First, we need to integrate the given integrand \(\frac{x}{x+y}\) with respect to y: $$\int_{1}^{2} \left[\int_{1}^{2} \frac{x}{x+y} d y\right] d x$$ Since x is constant while integrating with respect to y, we can treat it as a constant: $$\int_{1}^{2} \left[x \int_{1}^{2} \frac{1}{x+y} d y\right] d x$$ Now, integrate \(\frac{1}{x+y}\) with respect to y: $$\int \frac{1}{x+y} dy = \ln|x+y|$$ So we have: $$\int_{1}^{2} \left[x \left(\ln|x+y|\right)\right]_{1}^{2} d x$$

Next, we will evaluate the integral within the limits for y: $$\int_{1}^{2} \left[x (\ln|(x+2)| - \ln{(x+1)})\right] d x$$ We can simplify the expression using logarithmic properties: $$\int_{1}^{2} x\left(\ln{\frac{x+2}{x+1}}\right) d x$$

Now, we will integrate with respect to x: $$\int x\ln\frac{x+2}{x+1} dx$$ We can use integration by parts here: let \(u = \ln{\frac{x+2}{x+1}}\) and \(dv = x dx\).

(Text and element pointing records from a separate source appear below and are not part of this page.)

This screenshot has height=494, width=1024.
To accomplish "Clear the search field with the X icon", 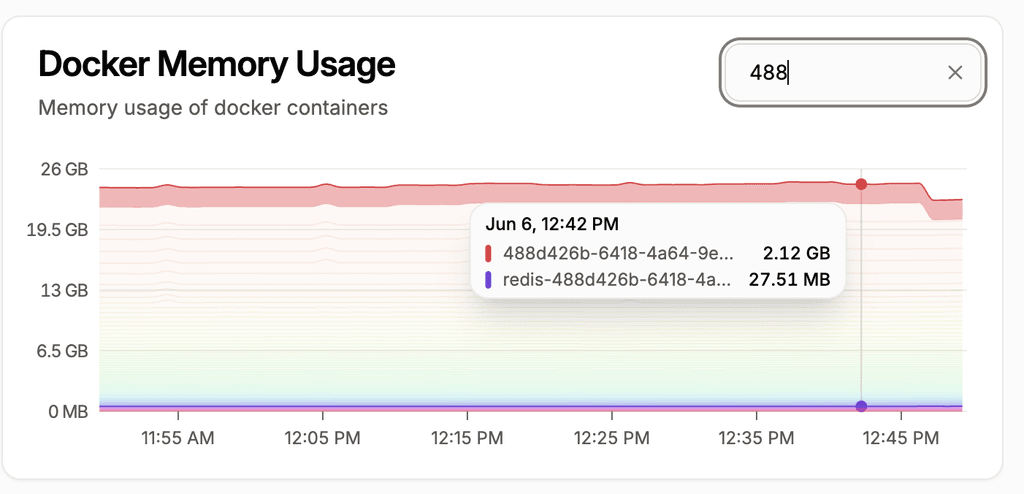I will [955, 72].
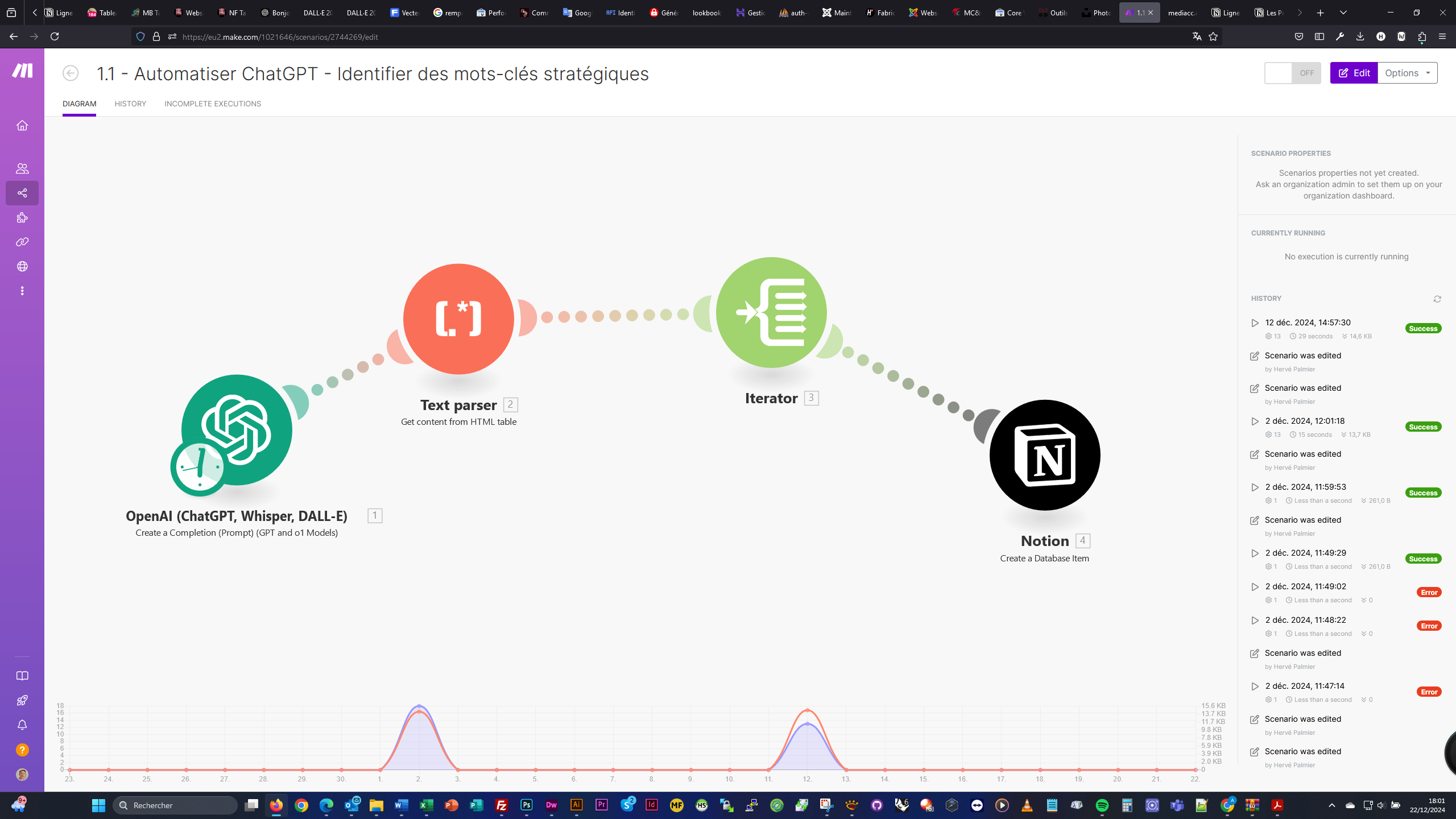Switch to the HISTORY tab
This screenshot has height=819, width=1456.
(x=130, y=103)
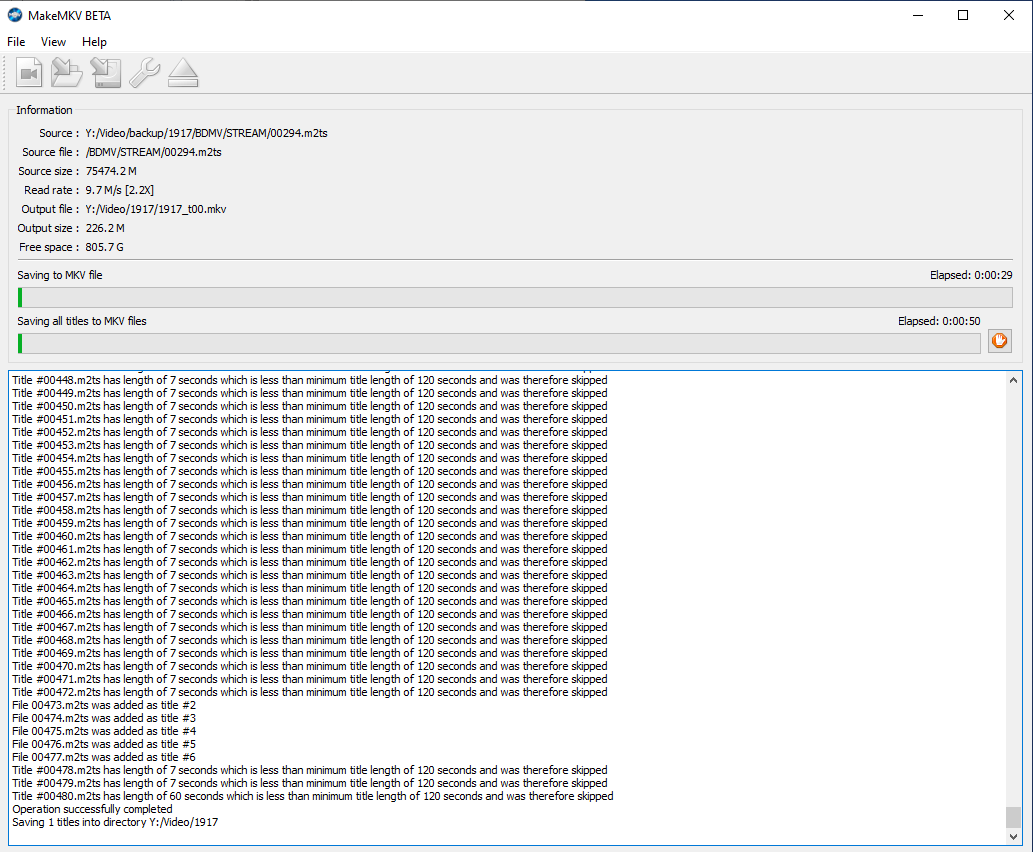Click the log scrollbar up arrow
The image size is (1033, 852).
pos(1013,380)
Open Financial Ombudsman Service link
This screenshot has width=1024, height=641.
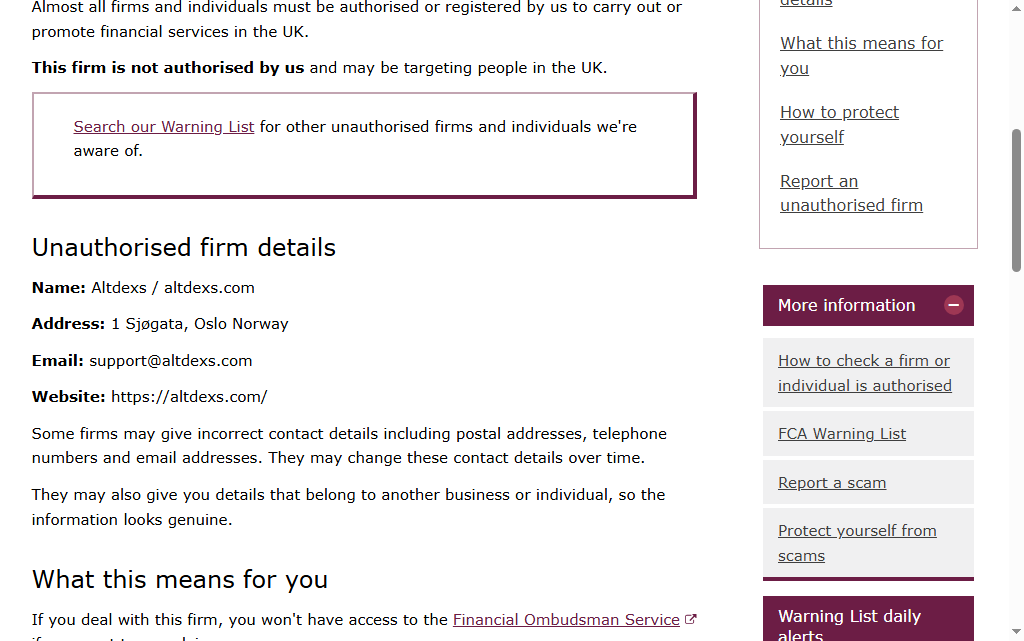566,619
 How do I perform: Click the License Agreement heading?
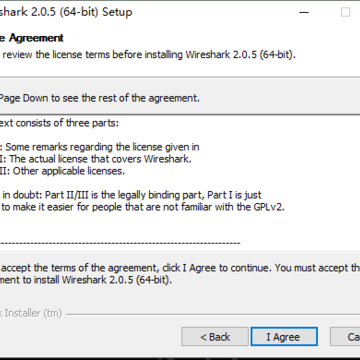point(32,38)
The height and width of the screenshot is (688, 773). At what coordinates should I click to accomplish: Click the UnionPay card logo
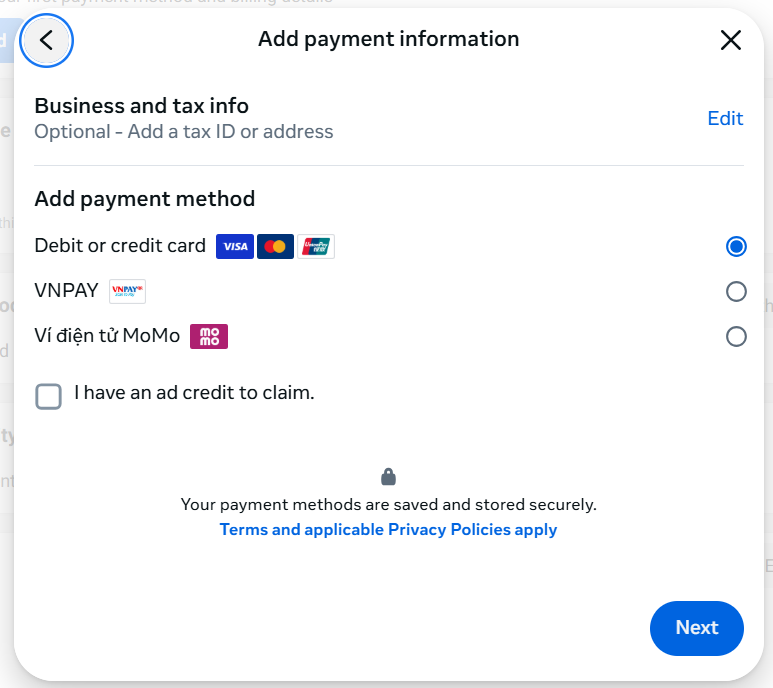click(316, 246)
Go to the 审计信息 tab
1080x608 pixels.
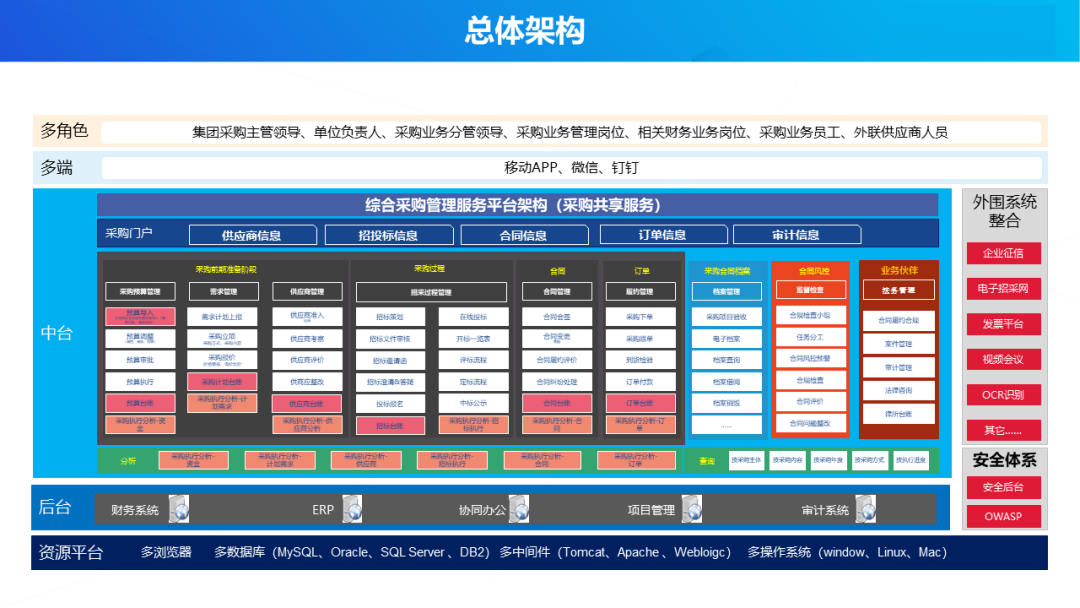796,235
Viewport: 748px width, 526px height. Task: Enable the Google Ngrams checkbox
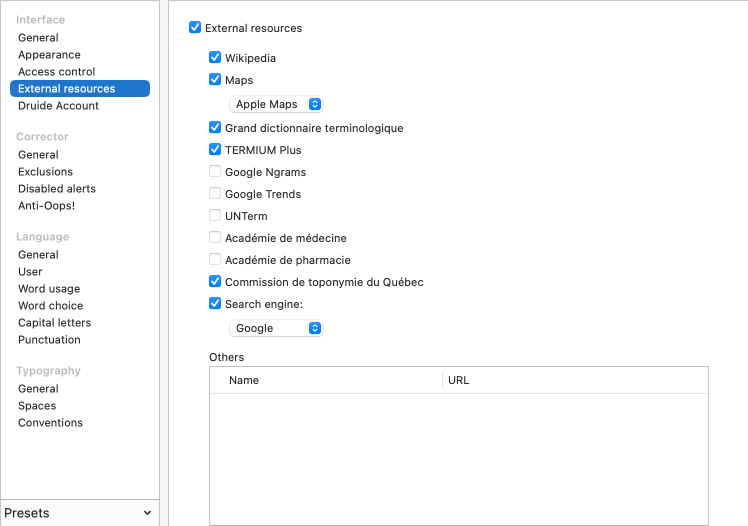tap(215, 172)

Then, we have \(du = \frac{1}{(x+2)(x+1)}dx\) and \(v = \frac{1}{2}x^2\). The integration by parts formula is: $$\int udv = uv - \int vdu$$ Now, apply the integration by parts formula: $$\int x\ln\frac{x+2}{x+1} dx = \frac{1}{2}x^2\ln\frac{x+2}{x+1} - \int \frac{1}{2}x^2 \frac{1}{(x+2)(x+1)}dx$$ To evaluate the remaining integral, we can use partial fractions. The integral then becomes: $$\frac{1}{2}x^2\ln\frac{x+2}{x+1} - \frac{1}{2}\int \left(\frac{A}{x+1} + \frac{B}{x+2}\right)x^2 dx$$ Solving the partial fractions equation, we obtain: $$\frac{1}{2}x^2\ln\frac{x+2}{x+1} - \frac{1}{2}\int \left(\frac{1}{x+1} - \frac{1}{x+2}\right)x^2 dx$$ Now, we can split the integral and integrate the separated terms: $$\frac{1}{2}x^2\ln\frac{x+2}{x+1} - \frac{1}{2} \left[\int \frac{x^2}{x+1} dx - \int \frac{x^2}{x+2} dx\right]$$ The two integrals on the right can be solved using substitution or using standard integral tables: $$\frac{1}{2}x^2\ln\frac{x+2}{x+1} - \frac{1}{2} \left[-\frac{x^2}{2} + x + \ln|x+1|- \left(-\frac{x^2}{2} + x - 2 + \ln|x+2| \right)\right]$$ Simplifying, we get: $$\frac{1}{2}x^2\ln\frac{x+2}{x+1} - \frac{1}{2} \left[-x^2 + 2x + \ln\frac{x+2}{x+1}\right]$$

Finally, we will evaluate the expression within the limits for x: $$\left[\frac{1}{2}x^2\ln\frac{x+2}{x+1} - \frac{1}{2} \left[-x^2 + 2x + \ln\frac{x+2}{x+1}\right]\right]_{1}^{2}$$ $$= \left(\frac{1}{2}(2^2)\ln\frac{4}{3} - \frac{1}{2} \left[-(2^2) + 2(2) + \ln\frac{4}{3}\right]\right) - \left(\frac{1}{2}(1^2)\ln\frac{3}{2} - \frac{1}{2} \left[-(1^2) + 2(1) + \ln\frac{3}{2}\right]\right)$$ Evaluating and simplifying the expression, we get: $$-\frac{1}{2} + \ln\frac{4}{3}$$ Thus, the value of the given iterated integral is: $$\int_{1}^{2} \int_{1}^{2} \frac{x}{x+y} d y d x = -\frac{1}{2} + \ln\frac{4}{3}$$